Set task 1:
Pick out each line of the records that contains the string "right", matching case exactly.

Provided text:
Once you have decided whether to import as a time slice or time series, check on how dates, times, and locations need to be formatted, and then look here for help on the File import dialog box.

Coordinating time stamps across geographies and datasets

When working with temporal data, a meaningful time stamp must be provided for geographies during import, even if the spatial characteristics of the geography do not change over time (i.e., county or state boundary shapefiles or gdb files). This is because time stamps for geographies and datasets in your project will determine the start and end dates on your animation (time) slider. For objects to be "visualizable" (i.e., seen in maps) at the same time, they must have at least some overlap in their time stamps. Visualization of certain objects within the geographies and datasets in a given project will not be possible if they have very different time stamps that do not overlap.

For example, a geography is imported and defined with a very wide time slice (e.g., 1950 - 2000). If you then attempt to view datasets linked to objects in the geography that have a much narrower time slice (e.g., 1960 - 1965), a map of the geography would only appear as the animation runs through 1960-65; these polygons would appear blank through the rest of the animation.

If none of your data have a time component, the default import time format can be used for all files you bring in. In order to work with these files together, they must all receive the same stamp.

Modifying geographies by importing and merging a new file

Once you have an existing geography, you can import changes in shapes or positions by bringing in another shapefile, gdb file, text file, or Excel file with a different time stamp and merging it with an existing geography. In most cases, this can be accomplished with time slice data where the end of the first time slice (exclusive) is set to match the beginning (inclusive) of the time slice for the geography you are merging. For SpaceStat to allow objects to move or change shape, the objects must have the same ID in both geographies. The "Merge with existing geography" option will appear in the "Import method" menu within the "Import file" dialog box when you are working on projects for which you have already imported at least one geography.

Set task 2:
Continue the passage on time stamps and merging geographies, starting after its last sentence.

Exercise material:
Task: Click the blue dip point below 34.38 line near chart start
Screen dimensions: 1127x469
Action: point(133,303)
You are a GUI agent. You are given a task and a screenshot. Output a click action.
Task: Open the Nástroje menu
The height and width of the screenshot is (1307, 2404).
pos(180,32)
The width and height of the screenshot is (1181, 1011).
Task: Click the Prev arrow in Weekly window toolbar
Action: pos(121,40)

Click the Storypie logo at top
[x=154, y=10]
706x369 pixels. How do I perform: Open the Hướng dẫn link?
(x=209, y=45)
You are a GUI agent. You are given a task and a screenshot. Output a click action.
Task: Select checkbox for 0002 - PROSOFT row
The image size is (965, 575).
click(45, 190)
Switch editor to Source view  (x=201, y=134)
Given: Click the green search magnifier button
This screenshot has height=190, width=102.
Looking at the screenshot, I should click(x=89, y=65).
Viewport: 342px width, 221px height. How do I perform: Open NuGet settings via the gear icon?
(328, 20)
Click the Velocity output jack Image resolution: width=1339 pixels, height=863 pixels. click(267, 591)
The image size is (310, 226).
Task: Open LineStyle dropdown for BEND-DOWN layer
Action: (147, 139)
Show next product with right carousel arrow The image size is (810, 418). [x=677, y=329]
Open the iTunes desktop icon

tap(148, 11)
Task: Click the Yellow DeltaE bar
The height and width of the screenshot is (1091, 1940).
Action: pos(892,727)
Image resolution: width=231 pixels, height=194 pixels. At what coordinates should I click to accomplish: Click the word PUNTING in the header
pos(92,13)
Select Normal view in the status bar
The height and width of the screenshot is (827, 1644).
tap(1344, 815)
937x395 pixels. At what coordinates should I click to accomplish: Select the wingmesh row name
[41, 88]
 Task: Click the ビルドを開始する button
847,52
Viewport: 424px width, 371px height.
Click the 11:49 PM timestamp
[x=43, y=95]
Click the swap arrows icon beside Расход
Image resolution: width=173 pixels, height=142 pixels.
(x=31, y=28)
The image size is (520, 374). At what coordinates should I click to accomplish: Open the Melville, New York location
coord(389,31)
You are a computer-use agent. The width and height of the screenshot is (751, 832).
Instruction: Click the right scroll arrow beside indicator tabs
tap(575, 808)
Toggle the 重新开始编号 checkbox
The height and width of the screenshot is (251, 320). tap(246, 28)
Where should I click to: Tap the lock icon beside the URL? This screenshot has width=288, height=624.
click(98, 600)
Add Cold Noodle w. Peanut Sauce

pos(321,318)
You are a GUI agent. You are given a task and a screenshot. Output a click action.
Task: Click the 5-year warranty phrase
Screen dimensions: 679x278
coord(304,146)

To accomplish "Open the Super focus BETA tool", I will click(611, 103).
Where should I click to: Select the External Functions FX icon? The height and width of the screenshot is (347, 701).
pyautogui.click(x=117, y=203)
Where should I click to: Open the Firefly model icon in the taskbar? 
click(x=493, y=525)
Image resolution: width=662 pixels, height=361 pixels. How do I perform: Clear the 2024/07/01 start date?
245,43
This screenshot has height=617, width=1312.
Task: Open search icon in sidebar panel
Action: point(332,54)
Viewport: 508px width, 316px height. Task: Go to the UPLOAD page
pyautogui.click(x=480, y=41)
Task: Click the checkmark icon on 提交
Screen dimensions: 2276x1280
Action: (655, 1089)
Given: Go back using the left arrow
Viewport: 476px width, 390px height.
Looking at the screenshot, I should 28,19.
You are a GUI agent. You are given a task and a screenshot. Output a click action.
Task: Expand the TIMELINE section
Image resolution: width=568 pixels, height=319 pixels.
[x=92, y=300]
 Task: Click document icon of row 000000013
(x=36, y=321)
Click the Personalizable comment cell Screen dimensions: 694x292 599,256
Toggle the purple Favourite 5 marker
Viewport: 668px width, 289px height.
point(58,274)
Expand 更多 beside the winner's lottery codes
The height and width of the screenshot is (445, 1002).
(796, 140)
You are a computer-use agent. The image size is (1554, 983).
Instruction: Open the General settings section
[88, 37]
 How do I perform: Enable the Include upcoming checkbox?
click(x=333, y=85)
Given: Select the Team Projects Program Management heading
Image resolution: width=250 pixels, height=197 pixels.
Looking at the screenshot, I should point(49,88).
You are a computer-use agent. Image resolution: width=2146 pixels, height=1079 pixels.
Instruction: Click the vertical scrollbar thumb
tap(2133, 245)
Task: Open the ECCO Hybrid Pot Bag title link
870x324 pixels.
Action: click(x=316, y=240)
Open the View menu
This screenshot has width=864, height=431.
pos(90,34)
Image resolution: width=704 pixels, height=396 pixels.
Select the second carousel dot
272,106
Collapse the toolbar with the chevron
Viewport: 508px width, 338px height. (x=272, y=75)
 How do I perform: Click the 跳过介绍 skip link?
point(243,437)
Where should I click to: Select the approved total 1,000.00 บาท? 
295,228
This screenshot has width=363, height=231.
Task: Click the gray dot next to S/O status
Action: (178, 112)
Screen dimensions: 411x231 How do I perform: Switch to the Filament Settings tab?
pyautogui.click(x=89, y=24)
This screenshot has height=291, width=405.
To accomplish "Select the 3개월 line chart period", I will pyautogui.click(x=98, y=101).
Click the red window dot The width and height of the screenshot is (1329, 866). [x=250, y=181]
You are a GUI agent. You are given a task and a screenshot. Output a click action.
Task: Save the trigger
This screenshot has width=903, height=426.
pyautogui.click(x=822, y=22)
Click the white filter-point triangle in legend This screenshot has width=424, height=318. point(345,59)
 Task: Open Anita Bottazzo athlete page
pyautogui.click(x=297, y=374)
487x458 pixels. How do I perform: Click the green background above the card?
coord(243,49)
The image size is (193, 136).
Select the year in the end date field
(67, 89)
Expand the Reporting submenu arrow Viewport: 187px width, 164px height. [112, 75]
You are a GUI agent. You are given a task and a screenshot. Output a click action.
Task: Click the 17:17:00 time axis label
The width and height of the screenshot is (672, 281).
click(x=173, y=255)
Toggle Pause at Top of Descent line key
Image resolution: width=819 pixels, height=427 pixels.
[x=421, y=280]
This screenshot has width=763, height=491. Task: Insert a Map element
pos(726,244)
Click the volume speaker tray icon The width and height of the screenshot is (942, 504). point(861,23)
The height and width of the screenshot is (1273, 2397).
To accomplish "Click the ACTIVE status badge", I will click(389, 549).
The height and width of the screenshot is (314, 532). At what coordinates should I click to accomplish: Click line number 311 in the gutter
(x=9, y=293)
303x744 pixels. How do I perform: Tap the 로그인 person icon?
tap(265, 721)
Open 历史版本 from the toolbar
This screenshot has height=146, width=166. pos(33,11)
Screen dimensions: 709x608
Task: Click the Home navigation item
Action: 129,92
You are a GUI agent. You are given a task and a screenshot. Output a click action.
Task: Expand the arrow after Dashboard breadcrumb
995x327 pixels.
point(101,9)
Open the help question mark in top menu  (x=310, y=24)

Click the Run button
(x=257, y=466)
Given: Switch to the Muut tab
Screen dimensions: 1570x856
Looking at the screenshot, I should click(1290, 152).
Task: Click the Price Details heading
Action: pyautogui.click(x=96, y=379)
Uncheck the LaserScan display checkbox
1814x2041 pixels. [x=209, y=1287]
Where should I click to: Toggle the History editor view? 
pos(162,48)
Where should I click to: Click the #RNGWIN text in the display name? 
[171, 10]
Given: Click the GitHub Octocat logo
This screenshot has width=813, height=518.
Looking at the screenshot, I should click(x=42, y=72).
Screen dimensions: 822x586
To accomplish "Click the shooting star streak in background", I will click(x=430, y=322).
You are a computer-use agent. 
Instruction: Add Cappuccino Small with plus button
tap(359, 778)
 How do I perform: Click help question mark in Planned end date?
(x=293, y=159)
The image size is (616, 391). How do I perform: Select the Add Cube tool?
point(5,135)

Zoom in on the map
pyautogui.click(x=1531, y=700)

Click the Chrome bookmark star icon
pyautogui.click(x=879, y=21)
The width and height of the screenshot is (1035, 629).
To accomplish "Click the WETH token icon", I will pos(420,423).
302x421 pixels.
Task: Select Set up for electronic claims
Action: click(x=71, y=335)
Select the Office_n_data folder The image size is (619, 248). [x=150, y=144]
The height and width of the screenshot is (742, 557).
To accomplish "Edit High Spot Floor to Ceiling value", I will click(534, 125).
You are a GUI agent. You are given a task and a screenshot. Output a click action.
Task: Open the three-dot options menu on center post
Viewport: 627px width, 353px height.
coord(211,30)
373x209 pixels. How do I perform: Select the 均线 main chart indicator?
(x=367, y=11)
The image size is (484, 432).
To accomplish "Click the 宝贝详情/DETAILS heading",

Written reply 1:
Show next product with right carousel arrow The image size is (810, 418). [x=677, y=329]
Instruction: Click the right scroll arrow beside indicator tabs

Written reply 2:
Modifying geographies after import

There are also many ways to create geographies and datasets from those that have already been imported, as described in the "Create New Data" page. Briefly, tools for modifying geographies include the ability to create a subset of an existing geography, to create a centroid geography from a polygon geography, and to alter the spatial structure of a geography through a set of tools we group under "Scale Conversion/Interpolation" in the methods menu.

Modifying and creating datasets after import

There are many ways to modify or create new datasets within SpaceStat. The following two categories describe these methods.

1. products of techniques you can use as part of a visualization process or to prepare data for further analysis, and

2. products of a statistical analysis.

As part of a data preparation or visualization step, you may want to standardize datasets using the Z-score transformation, or smooth them using the Empirical Bayesian Smoother. Prior to conducting an analysis, you may need to modify an existing datasets using tone of the dataset calculator's functions (i.e., take an absolute value, or multiply by a constant).

The creation of new datasets is primarily achieved through the use of statistical methods. In some cases, the new datasets are the focal product of the analysis, and in others they help you to evaluate spatial patterns in your results (i.e., by mapping the residuals from a regression analysis).